Fotografía: Redacción CIgdl.
Washington, D.C.- El gobierno de Estados Unidos anunció una nueva ronda de sanciones dirigidas contra altos funcionarios y dependencias estratégicas de Cuba, en una medida que intensifica la presión diplomática y económica sobre la administración de la isla.
Las acciones incluyen restricciones contra el presidente de Cuba, Miguel Díaz-Canel, además de otros integrantes de su gobierno y diversas entidades vinculadas al aparato estatal. Entre las instituciones señaladas se encuentra el Ministerio de las Fuerzas Armadas Revolucionarias, considerado uno de los principales organismos de poder dentro del país caribeño.
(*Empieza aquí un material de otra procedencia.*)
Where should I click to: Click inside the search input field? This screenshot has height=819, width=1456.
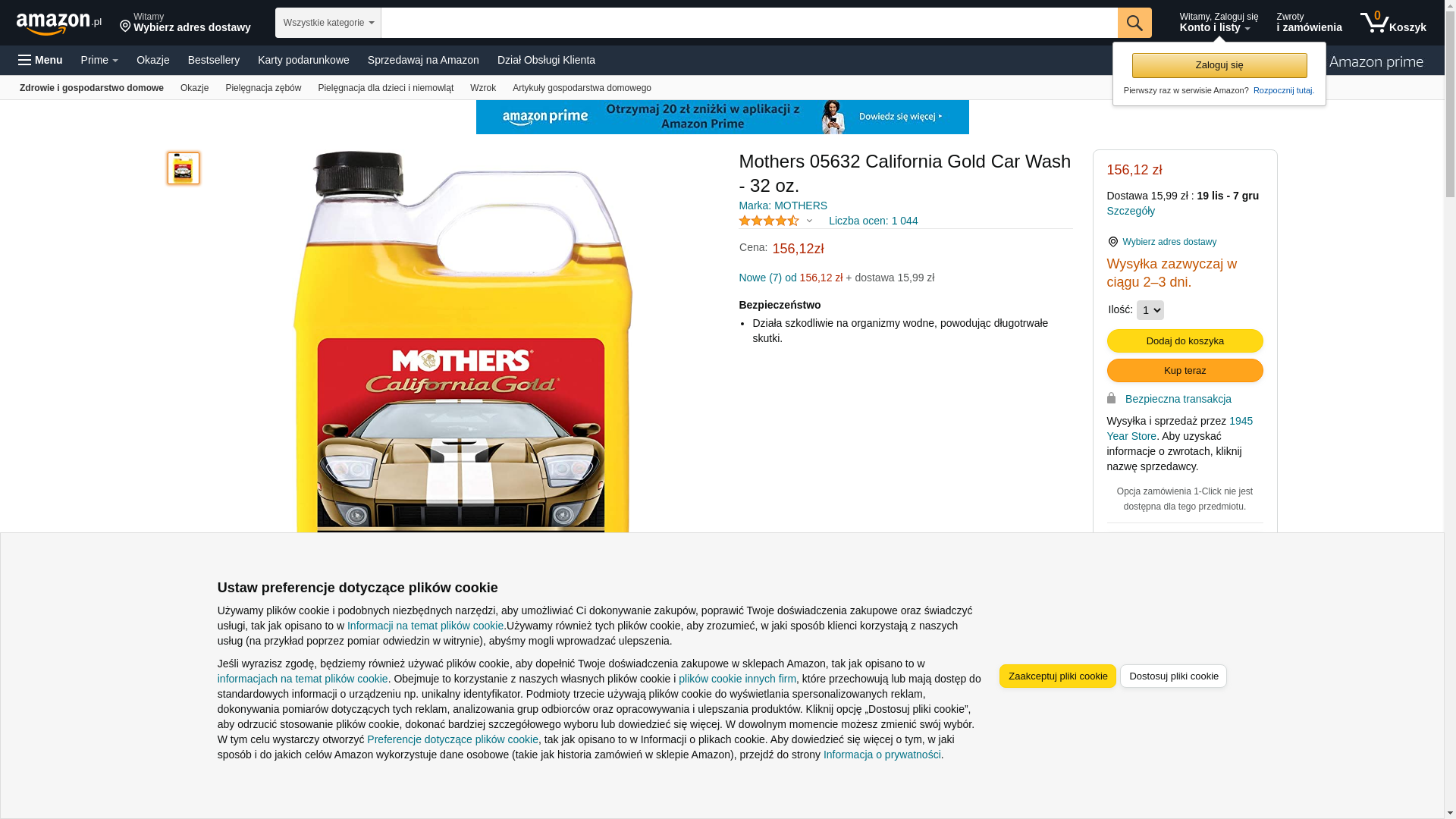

De acuerdo con las autoridades estadounidenses, las sanciones contemplan limitaciones financieras y restricciones de viaje para los funcionarios involucrados, como parte de una política que busca incrementar la presión sobre el gobierno cubano.
El anuncio se suma a otras medidas aplicadas recientemente por Washington, que en semanas anteriores también sancionó a varios funcionarios de alto nivel, incluidos responsables del área de comunicaciones y mandos militares.
Las nuevas disposiciones llegan en un momento de persistentes diferencias entre ambos países y forman parte de la estrategia estadounidense orientada a promover cambios políticos e institucionales en Cuba. En este contexto, el expresidente Donald Trump ha respaldado públicamente el uso de sanciones como mecanismo para impulsar reformas y una mayor apertura democrática en la nación caribeña.
Hasta el cierre de esta edición, el gobierno cubano no había emitido un posicionamiento oficial respecto a las nuevas medidas anunciadas por Estados Unidos, mientras continúan las tensiones diplomáticas entre ambas naciones.